* PROMPT *
Rescale everything from the line containing "Screen dimensions: 454x374" down to the end of the listing, both ends included: write those lines again in full, requests too, but multiply every coordinate in the answers by 0.8 and round to whole numbers, with halves going up. Leave the numbers in the requests as they are.

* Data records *

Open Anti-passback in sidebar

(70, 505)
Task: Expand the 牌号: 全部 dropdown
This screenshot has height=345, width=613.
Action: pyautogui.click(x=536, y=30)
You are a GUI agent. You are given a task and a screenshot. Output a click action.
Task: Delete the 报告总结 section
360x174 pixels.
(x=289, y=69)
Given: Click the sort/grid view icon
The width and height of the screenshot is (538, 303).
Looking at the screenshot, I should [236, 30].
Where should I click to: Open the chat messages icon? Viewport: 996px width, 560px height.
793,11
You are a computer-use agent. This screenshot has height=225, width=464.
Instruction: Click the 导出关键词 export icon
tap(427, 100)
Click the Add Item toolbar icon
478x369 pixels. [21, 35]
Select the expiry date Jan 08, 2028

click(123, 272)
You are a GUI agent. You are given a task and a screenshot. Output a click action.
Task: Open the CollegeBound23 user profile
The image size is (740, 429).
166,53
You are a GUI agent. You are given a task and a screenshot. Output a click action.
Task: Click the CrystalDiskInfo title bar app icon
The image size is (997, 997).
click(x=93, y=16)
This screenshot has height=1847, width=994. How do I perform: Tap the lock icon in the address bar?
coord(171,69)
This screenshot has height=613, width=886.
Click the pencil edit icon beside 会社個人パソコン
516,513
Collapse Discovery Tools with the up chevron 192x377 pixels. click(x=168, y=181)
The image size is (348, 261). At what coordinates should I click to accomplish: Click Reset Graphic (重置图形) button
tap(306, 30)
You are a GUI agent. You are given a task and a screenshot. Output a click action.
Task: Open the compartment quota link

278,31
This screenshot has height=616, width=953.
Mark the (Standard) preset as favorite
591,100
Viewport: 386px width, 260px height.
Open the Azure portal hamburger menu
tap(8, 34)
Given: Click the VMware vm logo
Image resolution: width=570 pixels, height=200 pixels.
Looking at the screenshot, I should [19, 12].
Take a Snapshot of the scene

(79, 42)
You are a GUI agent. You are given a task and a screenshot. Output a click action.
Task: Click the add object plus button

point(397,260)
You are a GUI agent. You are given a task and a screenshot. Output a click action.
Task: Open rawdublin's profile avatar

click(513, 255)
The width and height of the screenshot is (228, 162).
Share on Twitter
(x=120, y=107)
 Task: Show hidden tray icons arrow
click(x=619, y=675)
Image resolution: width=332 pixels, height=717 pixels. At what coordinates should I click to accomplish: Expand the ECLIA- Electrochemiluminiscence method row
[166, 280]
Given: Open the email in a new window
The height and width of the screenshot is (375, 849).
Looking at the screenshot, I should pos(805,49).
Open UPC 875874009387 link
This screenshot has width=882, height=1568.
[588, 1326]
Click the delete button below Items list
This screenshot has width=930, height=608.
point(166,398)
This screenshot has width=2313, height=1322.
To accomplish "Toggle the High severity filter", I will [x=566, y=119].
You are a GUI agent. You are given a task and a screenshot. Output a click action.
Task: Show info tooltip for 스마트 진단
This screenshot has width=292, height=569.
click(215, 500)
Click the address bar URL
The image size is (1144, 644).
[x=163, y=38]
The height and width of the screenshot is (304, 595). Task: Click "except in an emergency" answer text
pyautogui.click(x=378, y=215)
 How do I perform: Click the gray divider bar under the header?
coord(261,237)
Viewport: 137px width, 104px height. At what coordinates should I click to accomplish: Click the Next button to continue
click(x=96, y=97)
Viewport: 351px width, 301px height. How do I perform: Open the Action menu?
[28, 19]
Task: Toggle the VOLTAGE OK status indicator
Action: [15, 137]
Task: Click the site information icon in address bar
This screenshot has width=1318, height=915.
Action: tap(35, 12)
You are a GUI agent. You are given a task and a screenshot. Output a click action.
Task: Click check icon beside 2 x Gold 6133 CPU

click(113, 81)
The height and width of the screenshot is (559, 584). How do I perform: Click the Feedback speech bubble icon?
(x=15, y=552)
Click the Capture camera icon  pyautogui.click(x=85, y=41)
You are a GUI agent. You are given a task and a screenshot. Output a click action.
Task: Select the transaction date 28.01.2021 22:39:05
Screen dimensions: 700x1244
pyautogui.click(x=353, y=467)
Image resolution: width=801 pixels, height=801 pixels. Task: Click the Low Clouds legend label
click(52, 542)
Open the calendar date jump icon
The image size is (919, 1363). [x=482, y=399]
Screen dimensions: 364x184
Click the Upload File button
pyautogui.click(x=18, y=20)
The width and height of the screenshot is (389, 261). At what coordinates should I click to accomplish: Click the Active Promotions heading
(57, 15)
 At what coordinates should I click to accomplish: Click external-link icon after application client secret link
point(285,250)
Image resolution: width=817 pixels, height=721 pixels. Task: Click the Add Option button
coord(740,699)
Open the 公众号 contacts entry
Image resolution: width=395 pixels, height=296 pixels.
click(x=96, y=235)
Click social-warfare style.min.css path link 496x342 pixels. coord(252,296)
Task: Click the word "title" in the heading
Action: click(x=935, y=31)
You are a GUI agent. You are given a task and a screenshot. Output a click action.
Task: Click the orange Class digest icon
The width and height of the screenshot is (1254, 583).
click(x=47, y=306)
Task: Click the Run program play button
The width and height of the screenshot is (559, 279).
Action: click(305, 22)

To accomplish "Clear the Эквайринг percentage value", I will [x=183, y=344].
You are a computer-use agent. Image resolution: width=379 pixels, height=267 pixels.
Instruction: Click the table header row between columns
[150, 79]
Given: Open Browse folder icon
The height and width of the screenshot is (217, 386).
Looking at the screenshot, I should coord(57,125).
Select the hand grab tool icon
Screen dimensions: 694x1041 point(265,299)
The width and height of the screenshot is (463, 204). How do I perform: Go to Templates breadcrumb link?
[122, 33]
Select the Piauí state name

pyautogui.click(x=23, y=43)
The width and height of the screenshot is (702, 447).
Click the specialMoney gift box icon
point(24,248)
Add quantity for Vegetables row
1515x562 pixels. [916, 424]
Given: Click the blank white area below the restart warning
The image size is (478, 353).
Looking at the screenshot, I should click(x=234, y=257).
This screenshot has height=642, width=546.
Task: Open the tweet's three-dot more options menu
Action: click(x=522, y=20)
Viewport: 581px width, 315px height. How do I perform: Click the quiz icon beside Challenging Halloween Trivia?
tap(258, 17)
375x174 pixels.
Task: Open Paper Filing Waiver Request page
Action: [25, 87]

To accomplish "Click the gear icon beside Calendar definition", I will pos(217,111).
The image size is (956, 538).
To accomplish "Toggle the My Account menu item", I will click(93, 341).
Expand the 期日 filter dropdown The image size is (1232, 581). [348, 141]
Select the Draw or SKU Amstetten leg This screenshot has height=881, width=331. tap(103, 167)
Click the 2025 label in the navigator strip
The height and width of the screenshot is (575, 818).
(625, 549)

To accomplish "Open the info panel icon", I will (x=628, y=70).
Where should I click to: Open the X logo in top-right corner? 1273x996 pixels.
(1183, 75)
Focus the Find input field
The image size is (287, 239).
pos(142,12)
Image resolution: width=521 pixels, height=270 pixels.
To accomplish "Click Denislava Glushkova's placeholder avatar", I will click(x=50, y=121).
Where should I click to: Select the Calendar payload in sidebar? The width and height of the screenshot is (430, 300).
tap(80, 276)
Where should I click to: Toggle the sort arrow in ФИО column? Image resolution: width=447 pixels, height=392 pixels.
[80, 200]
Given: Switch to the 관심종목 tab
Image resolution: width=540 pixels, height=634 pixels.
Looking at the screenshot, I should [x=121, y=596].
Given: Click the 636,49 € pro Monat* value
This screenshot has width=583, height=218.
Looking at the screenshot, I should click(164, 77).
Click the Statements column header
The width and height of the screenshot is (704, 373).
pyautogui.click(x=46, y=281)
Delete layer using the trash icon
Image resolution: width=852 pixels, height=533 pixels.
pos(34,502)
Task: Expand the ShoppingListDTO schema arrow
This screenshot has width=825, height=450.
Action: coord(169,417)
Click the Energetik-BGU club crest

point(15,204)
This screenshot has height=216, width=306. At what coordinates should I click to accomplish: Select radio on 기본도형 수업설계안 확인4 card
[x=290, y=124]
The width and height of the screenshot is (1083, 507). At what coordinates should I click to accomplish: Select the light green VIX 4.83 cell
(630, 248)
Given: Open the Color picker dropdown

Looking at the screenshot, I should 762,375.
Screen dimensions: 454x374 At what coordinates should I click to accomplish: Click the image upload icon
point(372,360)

* TASK RESPONSE *
Screen dimensions: 454x374 At what coordinates should I click to accomplish: Click the image upload icon
point(298,288)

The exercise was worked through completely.